Entretanto, apesar de ser um número positivo, ainda causa preocupação já que algumas pessoas deixaram de procurar atendimento médico para a hanseníase, em decorrência da Covid-19, segundo a coordenadora Vigilância Epidemiológica, Débora Oliveira.

“A redução dos casos registrados nos anos de 2020 e 2021 é positivo, mas preocupante, porque a atenção nesses últimos dois anos foi voltada para a Covid-19 e muitas pessoas acabaram esquecendo das outras doenças, e por isso, muitas deixaram de procurar as unidades de saúde quando notou o aparecimento de alguma mancha que pudesse ser diagnosticada como Hanseníase. Por isso, as equipes de vigilância já estão em busca desses pacientes, principalmente nos bairros mais afetados da capital”, explica.

Santa Maria

Ainda de acordo com dados da SMS, o maior número de casos da doença está concentrado no bairro Santa Maria. De acordo com Débora, a falta de informação é o principal agravante.

“O bairro Santa Maria, por ser um bairro onde o índice de pobreza e desinformação é alto, acaba sendo o de maior concentração. Uma vez que por falta de conhecimento acerca da prevenção, tratamento e diagnóstico acabam sendo um agravante da falta de cuidados”, alerta.

Como identificar

Débora Oliveira, Coordenadora de Vigilância Epidemiológica da SMS (Foto: Arquivo pessoal)

A Hanseníase, assim como as síndromes gripais, é transmitida através de gotículas de salivas e secreções da pessoa infectada com a bactéria Mycobacterium leprae. Ela é caracterizada pelo surgimento de manchas na pele, áreas adormecidas com alteração, diminuição ou perda da sensibilidade térmica, dolorosa, tátil e da força muscular e dor nos nervos.

“O que muito ainda se pensa sobre a Hanseníase é que ela é transmitida pelo toque, mas isso é mero preconceito.
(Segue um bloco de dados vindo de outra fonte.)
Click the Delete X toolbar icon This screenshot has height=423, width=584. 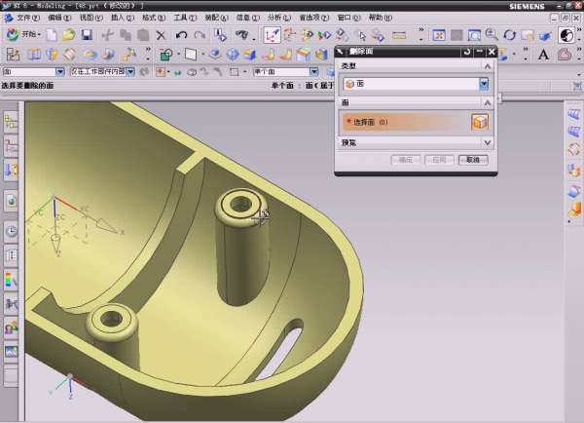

Além disso, ela é comum em crianças abaixo de 15 anos e pode ser prevenida através da aplicação da vacina BCG, do diagnóstico precoce, tratamento e educação sanitária”, afirma a coordenadora.

Débora alerta ainda à procurar uma unidade de saúde quando notar o aparecimento de alguma mancha, seja ela branca ou vermelha, para que seja feito o diagnóstico precoce, porque a Hanseníase tem tratamento e cura.